To our best knowledge, this is the first study which analysed inter-observer variability amongst 32 midwives and obstetricians of different grades and experience who have undergone an intense training on fetal-physiology. Secondly, we had a dedicated CTG-Team, who have expertise on CTG-interpretation as they have published extensively in this area, and conduct CTG-Masterclasses in approximately 14 countries every year, who were used as the ‘gold-standard’. Thirdly, in addition to inter-observer variability, we also analysed subjective levels of confidence on CTG-interpretation. The main limitation was the restriction to a single centre. However, the authors felt that it was best to conduct this study in a centre where had received an intense training on fetal-physiology, and a mandatory competency testing on CTG-interpretation. Secondly, it may be argued that clinicians were provided with only 20-minutes of the CTG-trace instead of the whole trace, we accept that ‘Cycling’8,20, one the most important CTG-features, could not be evaluated properly. However, to determine the type of hypoxia, it was felt that a 20-minute trace was sufficient and it reflected the real life situation, where clinicians are expected to make crucial decisions based on short segments of the CTG-trace. Thirdly, the authors accept some may argue that number of observer was small. However, this was a complex study assessing inter-observer variability, and although only 32 clinicians took part in the study, a total 160 CTG-traces were analysed. Many studies on inter-observer variability on CTG traces have used less than 10 clinicians21–29.

Conclusions

This paper demonstrates that continuous education and an intense ‘fetal physiology-based’ CTG-training by a specialised CTG-team increase knowledge in fetal-physiology and produces higher levels of staff confidence reflecting better levels of agreement and reliability. Classification of CTG-Traces by ‘type of intrapartum-hypoxia’ is preferable to CTG-guidelines. However, if CTG-guidelines are sine-qua-non element of the maternity unit, they should be simple and easy to use, and these should be backed up by immediate availability of senior input with appropriate knowledge of fetal physiology able to recognise any ongoing hypoxic process. This approach may help reduce the pitfalls of pattern recognition amongst more junior members of staff. Development of a specialized “CTG-Team“ formed by consultants and midwives to educate staff, and to review and discuss CTG-traces and outcomes may help to create a multidisciplinary approach resulting in inter-observer variability reduction and increased staff confidence in CTG interpretation.

Conflict of interest:

No conflict of interest has been declared by the authors.

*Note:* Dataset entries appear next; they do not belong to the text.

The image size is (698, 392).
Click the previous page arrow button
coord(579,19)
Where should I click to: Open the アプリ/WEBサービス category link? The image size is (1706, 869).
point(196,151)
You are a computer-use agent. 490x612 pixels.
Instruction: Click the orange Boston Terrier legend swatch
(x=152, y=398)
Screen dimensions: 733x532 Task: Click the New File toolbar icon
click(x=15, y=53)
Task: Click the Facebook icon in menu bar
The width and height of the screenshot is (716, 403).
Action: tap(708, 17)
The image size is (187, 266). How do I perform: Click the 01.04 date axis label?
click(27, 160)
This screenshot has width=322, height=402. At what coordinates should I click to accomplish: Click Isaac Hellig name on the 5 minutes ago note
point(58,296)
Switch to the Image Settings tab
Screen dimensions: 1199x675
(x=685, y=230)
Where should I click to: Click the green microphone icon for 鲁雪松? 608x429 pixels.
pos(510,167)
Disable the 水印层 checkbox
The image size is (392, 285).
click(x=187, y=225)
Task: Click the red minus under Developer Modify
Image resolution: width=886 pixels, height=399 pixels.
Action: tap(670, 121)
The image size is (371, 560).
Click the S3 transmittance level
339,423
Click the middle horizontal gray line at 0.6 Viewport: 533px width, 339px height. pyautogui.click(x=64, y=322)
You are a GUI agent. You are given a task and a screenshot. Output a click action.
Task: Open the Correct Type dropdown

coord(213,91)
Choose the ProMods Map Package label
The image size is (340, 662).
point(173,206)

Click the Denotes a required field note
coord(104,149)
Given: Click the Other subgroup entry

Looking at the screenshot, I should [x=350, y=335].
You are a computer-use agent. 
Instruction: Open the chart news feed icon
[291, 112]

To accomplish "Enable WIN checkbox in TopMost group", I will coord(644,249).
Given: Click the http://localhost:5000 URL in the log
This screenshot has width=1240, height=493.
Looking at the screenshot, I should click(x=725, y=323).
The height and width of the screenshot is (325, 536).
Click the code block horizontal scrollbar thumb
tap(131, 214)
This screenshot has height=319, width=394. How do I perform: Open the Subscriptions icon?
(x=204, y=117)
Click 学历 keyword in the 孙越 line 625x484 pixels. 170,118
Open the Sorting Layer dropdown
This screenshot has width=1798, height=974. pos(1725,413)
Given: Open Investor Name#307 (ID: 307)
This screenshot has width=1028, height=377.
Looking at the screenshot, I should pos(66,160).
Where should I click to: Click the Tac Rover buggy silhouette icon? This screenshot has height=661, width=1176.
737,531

Contribution to authorship:

JG conceived the study and performed data collection. JG, DD and EC undertook data analysis and interpreted results. All authors contributed to the writing of the document and approved the final manuscript.

Funding:

JG: Main data was collected as part of a Self-funded university MSc program. A secondary analysis of the data was performed to elaborate this manuscript. There is no source of funding to declare by the rest of authors in this paper.

Details of ethical approval:

Data was obtained as part of a St. Georges University of London MSc-program (LA: HP7203/4/XY approved and signed on 22.06.2017) in addition of the permission of the Local NHS trust and the voluntary participation of the staff. No patient identifiable data were used in the study.

Acknowledgments

We would like to thank Susan Heatley, Senior Lecture at St. Georges University of London, Lindsay Gillman, Senior Lecture at St. Georges University of London, Margaret Flynn, Deputy Head of Midwifery at St. Georges University Hospitals NHS, the members of the ‘CTG team’: Mrs Virginia Whelehan, Miss Abigail Archer, Mrs Roise Heffernan, Miss Rachel Tree, Miss Isabelle Cornet, Mr Austin Ugwumadu, as well as the multidisciplinary Maternity Team at St George’s University Hospitals NHS Foundation Trust, London.